‘Wide-ranging implications’ expected after High Court decision on class actions

By Jerome Doraisamy|04 December 2019

Yesterday’s judgment from the High Court of Australia could have a significant impact for all stakeholders involved in class actions across the country.

The judgment

Courts are not empowered to make common fund orders (CFOs), the High Court has ruled, in a majority judgment that changes the nature of litigation funding in Australia.

CFOs, the Court said, are orders “characteristically made at an early stage in representative proceedings that [provide] for the quantum of a litigation funder’s remuneration to be fixed as a proportion of any moneys ultimately recovered in the proceedings”.

They are “for all group members to bear a proportionate share of that liability, and for that liability to be discharged as a first priority from any moneys so recovered”, the Court continued.

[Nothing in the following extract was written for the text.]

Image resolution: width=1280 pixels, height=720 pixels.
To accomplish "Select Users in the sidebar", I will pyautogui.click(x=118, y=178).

In BMW Australia Ltd v Brewster; Westpac Banking Corporation v Lenthall – a matter preceding a class action against global car manufacturers over faulty airbags – the High Court ruled in favour of BMW and Westpac, finding that lower courts cannot make CFOs after lawyers for BMW had argued it would be unjust for courts to award a portion of payouts to litigation funders on behalf of persons who are not yet party to a class action.

“Considerations of text, context and purpose all point to the conclusion that it is not appropriate or necessary to ensure that justice is done in a representative proceeding for a court to promote the prosecution of the proceeding by the making of a CFO,” the Court noted in a statement.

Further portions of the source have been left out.